» Trecho fornecido
O confisco da poupança teve impactos devastadores na vida dos brasileiros. Milhares de famílias que guardavam economias para comprar a casa própria, pagar estudos ou garantir a aposentadoria viram seus planos ruírem da noite para o dia. Pequenos empresários, sem acesso ao capital retido, enfrentaram falências em massa. Casos extremos de desespero levaram a suicídios, infartos e crises psicológicas, como relatado em jornais da época.

A recessão de 1990, com queda de 4,3% no PIB, foi acompanhada por uma inflação que, longe de ser controlada, atingiu 1.620% no acumulado do ano. A medida, que pretendia ser uma "bala de prata", revelou-se um tiro no pé. O plano não só falhou em estabilizar a economia como gerou um efeito rebote, com a inflação voltando a patamares ainda mais altos nos anos seguintes.

Socialmente, o confisco deixou um legado de desconfiança no sistema financeiro e no governo. Até hoje, muitos brasileiros hesitam em investir em cadernetas de poupança ou outras aplicações, temendo uma repetição do trauma. A frase "o governo confiscou meu dinheiro" tornou-se um símbolo de indignação e um alerta transmitido entre gerações.

» Extrato de dados
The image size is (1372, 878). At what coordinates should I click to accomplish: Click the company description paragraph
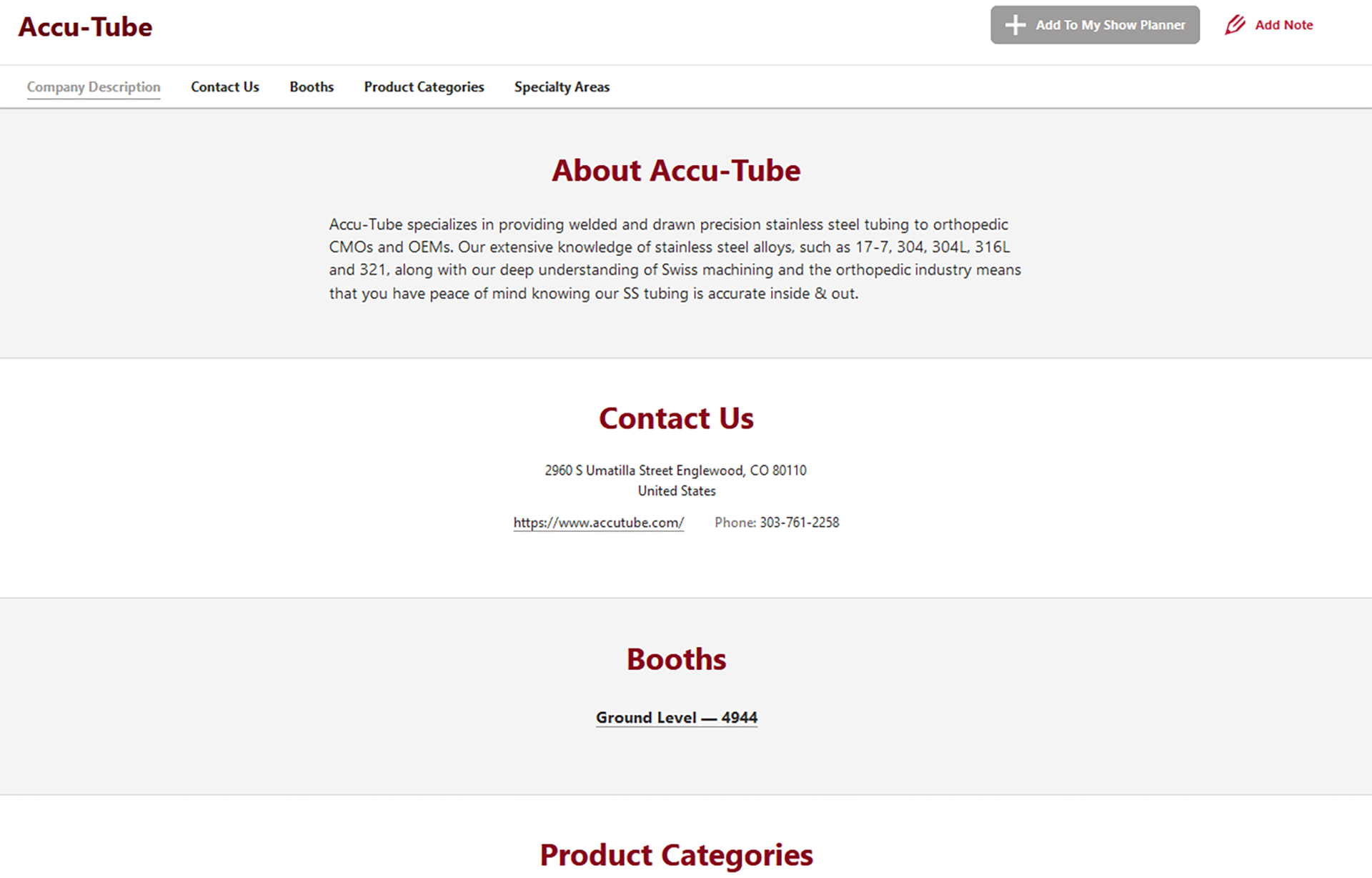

» O que fazer
(A) No trecho sobre o confisco da poupança, para quais finalidades as famílias guardavam economias?
(B) Escreva a continuação do trecho sobre o confisco da poupança, começando logo após a frase final.
A listagem vem de uma fonte diferente.

» Conjunto de respostas
(A) Comprar a casa própria, pagar estudos e garantir a aposentadoria.

(B)
Judicialmente, o confisco gerou uma avalanche de ações. Milhões de brasileiros recorreram à Justiça para reaver seus recursos, mas o processo de devolução foi lento e caótico. Em 2017, um acordo mediado pela Advocacia-Geral da União com bancos prometeu indenizar os poupadores, mas, até 2019, 79% deles ainda não haviam recebido os valores devidos. Estima-se que cerca de 550 mil ações relacionadas aos planos econômicos dos anos 1980 e 1990, incluindo o Plano Collor, ainda tramitem nos tribunais.

Repercussão e o pedido de desculpas de Collor

O Plano Collor foi amplamente criticado por economistas e pela sociedade. Gustavo Franco, um dos arquitetos do Plano Real, classificou o confisco como "um absurdo jurídico e econômico". Para o historiador Vinicius Vivaldi, foi um "período nefasto e mal planejado" na história do país. Até mesmo Marcílio Marques Moreira, sucessor de Zélia na Fazenda, admitiu que algumas medidas foram "exageradas".

Em maio de 2020, Fernando Collor, então senador por Alagoas, quebrou o silêncio sobre o episódio. Em uma série de postagens no Twitter (atual X), ele pediu desculpas pelo confisco, reconhecendo o erro: "Acreditei que aquelas medidas radicais eram o caminho certo. Infelizmente errei. Gostaria de pedir perdão a todas aquelas pessoas que foram prejudicadas." Collor justificou que a decisão, embora "dificílima", visava conter uma hiperinflação que chegava a 80% ao mês e que, na época, ele e sua equipe não viam alternativa viável.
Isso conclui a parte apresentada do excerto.